Boats were once the fastest way to send a message (faster than horses). The
railway suddenly made it much quicker to communicate, and within a generation
was quickly followed by the telegraph.

The effects of the telegraph on language, as people found cheaper ways to send
messages when they had to pay by the character, are having modern parallels
with SMS and emojis.

------
tdeck
If you're interested in telegraph's and early communications technology, I
HIGHLY recommend getting a copy of "The Story of Telecommunication" by George
P. Oslin [1]. It's very thoroughly researched and clearly a labor of love.
tchingazing video on YouTube.

Also, I can't help but share this awesome video I recently found - "How the
Teleprinter Works" [2]. It's fascinating and very well done.

[1]: [https://www.amazon.com/STORY-TELECOMMUNICATIONS-George-P-
Osl...](https://www.amazon.com/STORY-TELECOMMUNICATIONS-George-P-
Oslin/dp/0865546592)

[2]: [https://youtu.be/HcMHam54EOI](https://youtu.be/HcMHam54EOI)

------
Lanthanide
It really was, complete with a 1880s-vintage Tinder:
[http://archive.org/stream/wiredlovearomanc24353gut/24353.txt](http://archive.org/stream/wiredlovearomanc24353gut/24353.txt)

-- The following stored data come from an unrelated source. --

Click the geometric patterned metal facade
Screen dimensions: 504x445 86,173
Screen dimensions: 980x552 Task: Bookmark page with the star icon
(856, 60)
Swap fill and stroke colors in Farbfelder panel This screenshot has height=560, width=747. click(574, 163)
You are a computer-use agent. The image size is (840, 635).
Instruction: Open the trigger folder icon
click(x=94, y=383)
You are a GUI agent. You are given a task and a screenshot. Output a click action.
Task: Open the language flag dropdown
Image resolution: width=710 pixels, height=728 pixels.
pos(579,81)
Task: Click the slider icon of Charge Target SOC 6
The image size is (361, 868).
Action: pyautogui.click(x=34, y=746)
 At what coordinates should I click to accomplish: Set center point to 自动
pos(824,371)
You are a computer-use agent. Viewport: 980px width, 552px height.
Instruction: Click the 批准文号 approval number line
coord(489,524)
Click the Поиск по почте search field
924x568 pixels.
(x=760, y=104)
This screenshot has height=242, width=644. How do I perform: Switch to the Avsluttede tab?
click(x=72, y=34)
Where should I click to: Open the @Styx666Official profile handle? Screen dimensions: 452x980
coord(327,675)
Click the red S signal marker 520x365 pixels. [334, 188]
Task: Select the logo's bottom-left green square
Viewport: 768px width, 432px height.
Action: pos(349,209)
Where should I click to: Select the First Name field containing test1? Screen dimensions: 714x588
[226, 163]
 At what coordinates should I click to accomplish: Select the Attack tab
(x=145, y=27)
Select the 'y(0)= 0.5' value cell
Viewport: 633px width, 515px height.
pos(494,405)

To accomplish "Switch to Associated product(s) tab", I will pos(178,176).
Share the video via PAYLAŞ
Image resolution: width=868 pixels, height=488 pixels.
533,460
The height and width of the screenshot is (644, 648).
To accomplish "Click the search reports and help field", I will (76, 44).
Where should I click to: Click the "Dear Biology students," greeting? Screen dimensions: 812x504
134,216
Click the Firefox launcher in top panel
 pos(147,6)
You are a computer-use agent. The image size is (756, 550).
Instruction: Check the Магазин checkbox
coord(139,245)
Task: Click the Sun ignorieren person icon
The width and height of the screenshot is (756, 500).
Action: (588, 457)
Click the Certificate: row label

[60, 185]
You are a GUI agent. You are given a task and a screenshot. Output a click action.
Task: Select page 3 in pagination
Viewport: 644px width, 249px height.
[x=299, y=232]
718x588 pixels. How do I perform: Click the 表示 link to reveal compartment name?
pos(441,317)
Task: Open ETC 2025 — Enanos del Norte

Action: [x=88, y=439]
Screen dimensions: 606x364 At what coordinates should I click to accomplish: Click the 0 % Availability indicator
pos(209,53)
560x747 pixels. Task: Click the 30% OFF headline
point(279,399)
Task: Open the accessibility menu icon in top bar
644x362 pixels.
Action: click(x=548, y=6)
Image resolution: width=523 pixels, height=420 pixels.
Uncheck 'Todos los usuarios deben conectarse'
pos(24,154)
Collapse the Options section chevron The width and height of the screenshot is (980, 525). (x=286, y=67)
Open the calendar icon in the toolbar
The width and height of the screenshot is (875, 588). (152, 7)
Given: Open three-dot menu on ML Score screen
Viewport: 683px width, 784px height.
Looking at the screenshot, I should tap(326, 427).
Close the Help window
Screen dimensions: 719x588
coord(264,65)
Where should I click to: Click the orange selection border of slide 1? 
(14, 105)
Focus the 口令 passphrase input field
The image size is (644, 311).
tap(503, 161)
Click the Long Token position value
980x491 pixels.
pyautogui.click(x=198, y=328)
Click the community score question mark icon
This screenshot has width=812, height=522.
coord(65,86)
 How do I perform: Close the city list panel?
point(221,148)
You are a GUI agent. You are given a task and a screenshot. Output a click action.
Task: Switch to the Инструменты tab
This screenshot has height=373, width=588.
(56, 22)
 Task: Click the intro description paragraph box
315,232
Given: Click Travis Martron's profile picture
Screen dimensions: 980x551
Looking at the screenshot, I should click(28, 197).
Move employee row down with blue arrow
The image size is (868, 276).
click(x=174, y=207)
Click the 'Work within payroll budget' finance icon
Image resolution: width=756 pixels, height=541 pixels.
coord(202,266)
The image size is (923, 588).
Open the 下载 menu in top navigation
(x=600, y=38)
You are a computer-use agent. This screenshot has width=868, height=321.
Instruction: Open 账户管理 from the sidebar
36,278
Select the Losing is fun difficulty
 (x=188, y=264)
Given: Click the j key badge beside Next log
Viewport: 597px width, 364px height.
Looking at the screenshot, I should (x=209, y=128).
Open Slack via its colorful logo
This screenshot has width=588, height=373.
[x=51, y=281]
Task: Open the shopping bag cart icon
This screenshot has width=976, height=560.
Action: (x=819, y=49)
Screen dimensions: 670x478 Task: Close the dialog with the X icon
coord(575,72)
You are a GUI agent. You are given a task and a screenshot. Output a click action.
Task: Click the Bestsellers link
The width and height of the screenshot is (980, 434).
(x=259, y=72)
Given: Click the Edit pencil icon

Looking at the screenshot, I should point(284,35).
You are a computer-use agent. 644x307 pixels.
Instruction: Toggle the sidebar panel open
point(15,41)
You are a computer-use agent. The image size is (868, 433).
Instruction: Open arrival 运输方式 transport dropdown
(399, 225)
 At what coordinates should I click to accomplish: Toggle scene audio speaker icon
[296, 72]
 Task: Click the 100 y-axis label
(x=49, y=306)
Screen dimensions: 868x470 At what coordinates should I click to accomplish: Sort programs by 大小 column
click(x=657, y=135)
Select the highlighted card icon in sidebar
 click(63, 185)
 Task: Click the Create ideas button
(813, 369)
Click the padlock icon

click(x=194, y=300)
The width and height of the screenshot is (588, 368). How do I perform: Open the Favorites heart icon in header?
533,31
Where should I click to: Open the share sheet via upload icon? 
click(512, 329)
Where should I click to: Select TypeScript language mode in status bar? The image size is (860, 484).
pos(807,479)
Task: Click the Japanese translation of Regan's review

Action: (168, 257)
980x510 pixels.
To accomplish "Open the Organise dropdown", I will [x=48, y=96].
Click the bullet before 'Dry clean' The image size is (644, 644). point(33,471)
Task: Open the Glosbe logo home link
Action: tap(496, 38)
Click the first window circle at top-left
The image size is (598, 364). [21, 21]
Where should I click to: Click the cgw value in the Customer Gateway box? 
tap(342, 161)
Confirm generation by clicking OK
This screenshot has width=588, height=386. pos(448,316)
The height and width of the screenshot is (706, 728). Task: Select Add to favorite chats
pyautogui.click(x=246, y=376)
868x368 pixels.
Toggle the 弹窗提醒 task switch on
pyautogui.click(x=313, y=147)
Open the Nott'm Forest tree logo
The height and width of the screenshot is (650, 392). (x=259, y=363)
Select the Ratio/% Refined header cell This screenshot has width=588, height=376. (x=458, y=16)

I read that a while ago and though the plot itself is kinda facile (it is
supposed to be just a simple romance novel after all), it's really fascinating
to see the parallels of the telegraph with the internet from a cultural
aspect. It's easy enough to draw comparisons between the two as being
different stages in the evolution of networks etc but the human side of things
is always a bit harder to sum up.

------
partycoder
I also present you with this:

[https://en.wikipedia.org/wiki/Semaphore_line](https://en.wikipedia.org/wiki/Semaphore_line)

------
LeoPanthera
I'm sure I'm preaching to the choir here on HN but if you haven't read Terry
Pratchett's "Going Postal", I highly recommend it.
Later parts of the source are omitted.